En moins de dix minutes, je me trouvai faire partie du groupe des hommes valides. Ce qu'il advint des
autres, femmes, enfants, vieillards, il nous fut impossible alors de le savoir : la nuit les engloutit,
purement et simplement. Aujourd'hui pourtant, nous savons que ce tri rapide et sommaire avait
servi à juger si nous étions capables ou non de travailler utilement pour le Reich ; nous savons que les
camps de Buna-Monowitz et de Birkenau n'accueillirent respectivement que quatre-vingt-seize
hommes et vingt-neuf femmes de notre convoi et que deux jours plus tard il ne restait de tous les
autres - plus de cinq cents - aucun survivant. Nous savons aussi que même ce semblant de critère
dans la discrimination entre ceux qui étaient reconnus aptes et ceux qui ne l'étaient pas ne fut pas
toujours appliqué, et qu'un système plus expéditif fut adopté par la suite : on ouvrait les portières
des wagons des deux côtés en même temps, sans avertir les nouveaux venus ni leur dire ce qu'il
fallait faire. Ceux que le hasard faisait descendre du bon côté entraient dans le camp ; les autres
finissaient à la chambre à gaz. Le paragraphe débute par le constat du tri par l’auteur et ce qu’il
advint. Cependant, très rapidement, l’écriture autobiographique se modifie. En effet, l’adverbe
temporel « Aujourd’hui » et l’emploi du présent de l’indicatif crée un changement important.
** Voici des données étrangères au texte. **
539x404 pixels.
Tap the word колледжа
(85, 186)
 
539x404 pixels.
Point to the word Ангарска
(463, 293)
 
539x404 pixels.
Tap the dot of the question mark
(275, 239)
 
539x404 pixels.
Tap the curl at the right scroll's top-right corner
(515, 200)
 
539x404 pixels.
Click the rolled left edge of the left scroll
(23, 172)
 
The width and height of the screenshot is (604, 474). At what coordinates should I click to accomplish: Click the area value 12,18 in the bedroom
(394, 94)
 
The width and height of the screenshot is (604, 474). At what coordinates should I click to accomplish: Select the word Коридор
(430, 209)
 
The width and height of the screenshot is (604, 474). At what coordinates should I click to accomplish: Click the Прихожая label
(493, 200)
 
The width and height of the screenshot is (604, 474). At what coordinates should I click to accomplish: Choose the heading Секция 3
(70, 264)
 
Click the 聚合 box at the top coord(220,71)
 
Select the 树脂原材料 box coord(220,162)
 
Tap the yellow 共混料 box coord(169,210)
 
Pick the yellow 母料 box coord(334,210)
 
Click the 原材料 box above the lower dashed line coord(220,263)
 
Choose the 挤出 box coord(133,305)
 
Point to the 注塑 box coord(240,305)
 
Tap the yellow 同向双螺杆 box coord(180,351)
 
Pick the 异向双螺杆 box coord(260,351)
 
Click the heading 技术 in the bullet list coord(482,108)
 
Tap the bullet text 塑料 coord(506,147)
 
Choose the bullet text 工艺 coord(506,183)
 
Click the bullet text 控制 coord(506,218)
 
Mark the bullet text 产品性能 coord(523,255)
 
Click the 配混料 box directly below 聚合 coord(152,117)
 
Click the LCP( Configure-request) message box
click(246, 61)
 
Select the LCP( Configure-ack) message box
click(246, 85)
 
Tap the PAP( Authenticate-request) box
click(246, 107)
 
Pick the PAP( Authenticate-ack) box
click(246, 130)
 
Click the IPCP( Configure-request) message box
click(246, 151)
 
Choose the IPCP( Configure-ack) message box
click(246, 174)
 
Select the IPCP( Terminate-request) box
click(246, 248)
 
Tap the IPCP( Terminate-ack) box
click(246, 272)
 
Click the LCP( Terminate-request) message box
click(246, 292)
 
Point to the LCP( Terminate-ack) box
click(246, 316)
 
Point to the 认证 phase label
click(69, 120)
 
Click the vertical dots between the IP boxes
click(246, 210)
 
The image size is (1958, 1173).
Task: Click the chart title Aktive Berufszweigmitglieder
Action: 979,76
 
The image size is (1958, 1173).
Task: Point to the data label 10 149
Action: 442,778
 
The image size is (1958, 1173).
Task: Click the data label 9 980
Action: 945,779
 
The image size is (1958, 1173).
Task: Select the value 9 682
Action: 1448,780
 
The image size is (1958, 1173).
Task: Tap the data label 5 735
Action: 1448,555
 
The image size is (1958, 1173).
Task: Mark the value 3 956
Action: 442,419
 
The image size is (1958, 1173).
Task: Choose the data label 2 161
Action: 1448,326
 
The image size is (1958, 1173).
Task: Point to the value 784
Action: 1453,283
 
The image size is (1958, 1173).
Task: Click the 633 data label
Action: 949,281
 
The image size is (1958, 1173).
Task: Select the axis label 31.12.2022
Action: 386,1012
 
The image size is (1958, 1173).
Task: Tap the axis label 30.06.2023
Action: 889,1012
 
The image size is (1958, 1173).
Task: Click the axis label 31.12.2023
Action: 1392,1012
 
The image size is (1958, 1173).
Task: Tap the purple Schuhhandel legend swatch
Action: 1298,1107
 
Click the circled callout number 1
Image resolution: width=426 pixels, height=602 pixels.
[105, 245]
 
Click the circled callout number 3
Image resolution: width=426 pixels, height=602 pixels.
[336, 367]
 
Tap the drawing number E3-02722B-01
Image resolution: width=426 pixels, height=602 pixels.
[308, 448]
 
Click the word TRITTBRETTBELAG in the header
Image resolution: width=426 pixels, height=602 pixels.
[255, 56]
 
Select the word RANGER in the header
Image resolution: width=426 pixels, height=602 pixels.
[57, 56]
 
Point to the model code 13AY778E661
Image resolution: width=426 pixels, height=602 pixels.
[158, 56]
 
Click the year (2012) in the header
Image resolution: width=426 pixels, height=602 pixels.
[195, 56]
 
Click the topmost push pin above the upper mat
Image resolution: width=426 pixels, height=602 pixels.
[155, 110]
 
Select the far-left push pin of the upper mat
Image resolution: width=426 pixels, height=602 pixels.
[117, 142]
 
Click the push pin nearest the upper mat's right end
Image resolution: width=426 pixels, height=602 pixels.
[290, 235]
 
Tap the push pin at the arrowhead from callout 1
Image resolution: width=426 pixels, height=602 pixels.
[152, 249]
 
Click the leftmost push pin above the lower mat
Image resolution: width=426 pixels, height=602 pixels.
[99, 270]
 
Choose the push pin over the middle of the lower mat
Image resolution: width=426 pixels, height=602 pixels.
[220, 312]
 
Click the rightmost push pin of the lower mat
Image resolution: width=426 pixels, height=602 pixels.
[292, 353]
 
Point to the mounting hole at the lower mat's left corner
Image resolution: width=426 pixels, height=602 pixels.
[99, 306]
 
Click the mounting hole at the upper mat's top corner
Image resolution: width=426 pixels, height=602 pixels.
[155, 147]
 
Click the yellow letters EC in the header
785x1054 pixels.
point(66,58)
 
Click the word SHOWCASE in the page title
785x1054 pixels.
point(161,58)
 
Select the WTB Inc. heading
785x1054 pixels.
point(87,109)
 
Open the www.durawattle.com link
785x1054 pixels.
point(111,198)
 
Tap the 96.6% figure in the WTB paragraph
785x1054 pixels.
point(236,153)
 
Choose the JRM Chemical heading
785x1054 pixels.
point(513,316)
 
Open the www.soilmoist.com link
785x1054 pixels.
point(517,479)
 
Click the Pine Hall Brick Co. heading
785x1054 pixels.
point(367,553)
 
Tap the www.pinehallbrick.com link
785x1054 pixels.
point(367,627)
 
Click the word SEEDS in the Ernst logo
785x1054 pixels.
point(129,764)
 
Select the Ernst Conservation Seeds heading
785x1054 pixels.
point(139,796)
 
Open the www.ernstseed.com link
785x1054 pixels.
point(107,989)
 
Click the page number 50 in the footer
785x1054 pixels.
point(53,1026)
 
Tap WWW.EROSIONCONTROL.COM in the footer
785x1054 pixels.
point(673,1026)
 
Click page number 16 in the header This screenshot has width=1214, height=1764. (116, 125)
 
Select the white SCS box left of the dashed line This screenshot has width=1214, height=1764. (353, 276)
L’auteur donne alors des éléments contemporains du moment de l’écriture, il puise dans sa
compréhension globale de son expérience personnelle et insiste sur la dimension historique du
génocide. La répétition de « nous savons » montre qu’il veut témoigner que le génocide soit reconnu.
Ainsi, P.Levi explique que, dans un premier temps, le tri servait à conserver uniquement les
prisonniers valides utiles pour le Reich et que les autres étaient directement tués. Les termes sont
neutres, comme pour se faire témoin d’une réalité historique : « camps », « survivant », « système »,
« convoi », « chambre à gaz ». L’auteur tente de dépeindre cette réalité sans affect, ni sentiment afin
que certains passages aient une valeur de témoignage d’un événement historique important.

P.Levi finit par dire que l’extermination est devenue ensuite systématique, comme pour accentuer
l’extermination systématique et en masse, suivant l’idéologie nazie.